## EXERCISE GOAL
Below are records; the lines starting at the one with "Given: Click the mobile phone icon" and ending at the one with "Click the 900 label on height axis" must be reproduced exactly, both included. Pictures must not appear.

RECORDS SHOWN section start

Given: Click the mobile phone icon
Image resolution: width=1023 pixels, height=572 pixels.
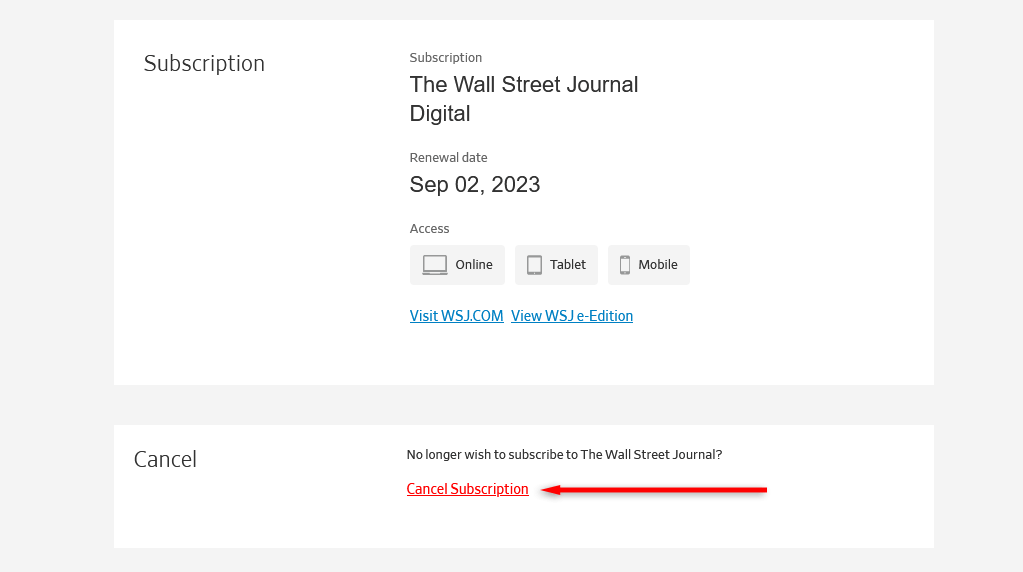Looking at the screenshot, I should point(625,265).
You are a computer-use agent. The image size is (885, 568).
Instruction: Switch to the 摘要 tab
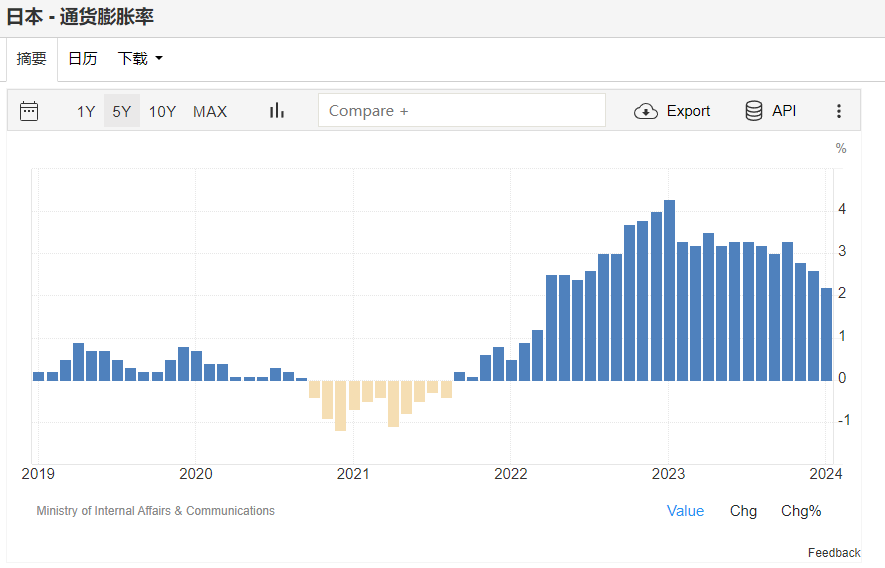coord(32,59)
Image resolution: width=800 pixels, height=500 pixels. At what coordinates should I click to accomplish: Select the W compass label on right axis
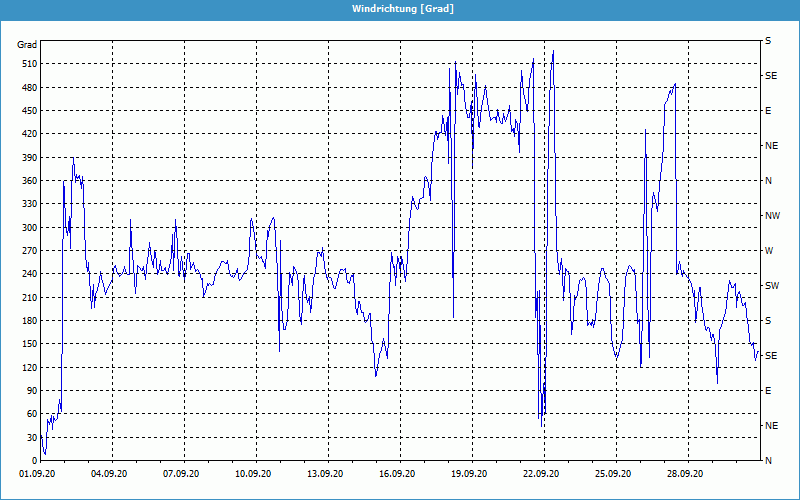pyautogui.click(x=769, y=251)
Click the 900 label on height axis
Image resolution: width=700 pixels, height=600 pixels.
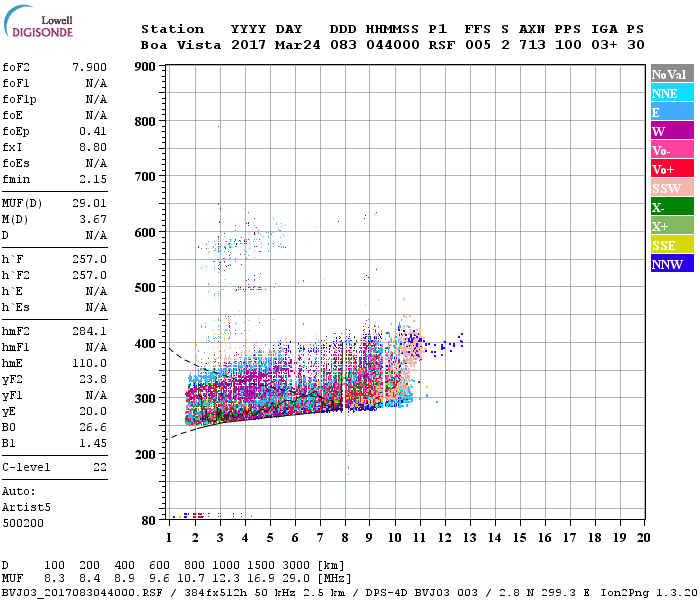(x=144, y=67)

RECORDS SHOWN section end
RECORDS SHOWN section start

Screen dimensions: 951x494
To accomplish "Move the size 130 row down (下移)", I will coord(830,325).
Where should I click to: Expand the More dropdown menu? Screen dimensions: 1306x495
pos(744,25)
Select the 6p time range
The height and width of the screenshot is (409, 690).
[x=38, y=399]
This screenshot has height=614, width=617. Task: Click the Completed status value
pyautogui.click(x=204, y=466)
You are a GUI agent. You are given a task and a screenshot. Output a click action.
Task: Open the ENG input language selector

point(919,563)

RECORDS SHOWN section end

## EXERCISE OUTPUT
Given: Click the mobile phone icon
Image resolution: width=1023 pixels, height=572 pixels.
Looking at the screenshot, I should point(625,265).
You are a computer-use agent. The image size is (885, 568).
Instruction: Switch to the 摘要 tab
coord(32,59)
Image resolution: width=800 pixels, height=500 pixels. At what coordinates should I click to accomplish: Select the W compass label on right axis
pyautogui.click(x=769, y=251)
Click the 900 label on height axis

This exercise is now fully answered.